Billions of dollars have been invested in the vaccine cold chain—a global network of cold rooms, refrigerators, carriers, and boxes that keep lifesaving vaccines at just the right temperature.
If a vaccine gets too hot or too cold on its way to the person who needs it, the active ingredients can degrade and become less effective.
Of course, a vaccine refrigerator is only as reliable as its power source. A recent survey of 730 health centers in Cambodia, Ethiopia, Kenya, Myanmar, Nepal, and Niger showed that 25 percent still had no access to electricity, and another 25 percent were regularly affected by outages and other reliability issues.
With temperature such a critical factor, some vaccine refrigerators are designed to account for unavailable or unreliable grid electricity by using gas or kerosene or solar power. Each type has its pros and cons, but one in particular—the solar direct-drive refrigerator—brings a big fringe benefit.
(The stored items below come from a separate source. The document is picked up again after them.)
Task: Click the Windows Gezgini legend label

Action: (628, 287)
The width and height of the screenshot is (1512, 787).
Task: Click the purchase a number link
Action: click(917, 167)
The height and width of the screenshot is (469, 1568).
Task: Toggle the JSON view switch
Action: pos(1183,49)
Harvesting energy for better health
The solar panels that power direct-drive refrigerators often gather more energy than needed to cool vaccines. Energy harvest control devices (EHCs) provide a way to use that excess electricity for other purposes at health centers.
“EHCs are really exciting,” says Steven Diesburg, PATH’s product development engineering lead. “These devices essentially add a USB port or other common power port to a health center’s existing cold chain installation, allowing health workers to power a whole host of medical devices and technologies.”
It is important to note, Steven says, that EHCs are designed to protect the vaccines first. They won’t allow users to draw on power the refrigerator needs, and they’ve been tested and approved by the World Health Organization (WHO) as peripheral devices for vaccine cold chain equipment. Plus, direct-drive refrigerators retain their own thermal backup for cooling the vaccines when the sun isn’t shining.
From power to possibility
There are approximately 7,418 health facilities in 32 countries with solar direct-drive refrigerators that could benefit from EHC devices. PATH and its partners evaluated the technology—looking to see whether EHCs performed according to WHO specifications during actual use, and how they affected health workers and health centers.
In Senegal, PATH found that depending on the complexity of the system, this extra power could be used to charge a cell phone or even allow for fans or electric lights. Sometimes this electricity was used for other health-related purposes, such as running fetal Doppler devices.
“With the EHC project, I get light when I need it so I’m no longer worried about women giving birth at night. I can also recharge and use a Doppler, which allows me to better care for pregnant women during prenatal consultations,” reflected Mustapha Mbaye, head nurse at the Kohel health post in Senegal.
“I can recharge and use a Doppler, which allows me to better care for pregnant women during prenatal consultations.”— Mustapha Mbaye, head nurse, Kohel health post, Senegal
Although WHO outlines requirements for the safety and robustness of EHCs, there are currently no restrictions on how health care workers can use the available power. Because the use of EHC devices are not restricted, health workers can be creative about how the extra power could be used.
“I am excited about the potential of EHCs to democratize power,” said Steven. “What if health centers could offer access to electricity in addition to improved health services? This technology could turn them into a gathering place at the center of the community.”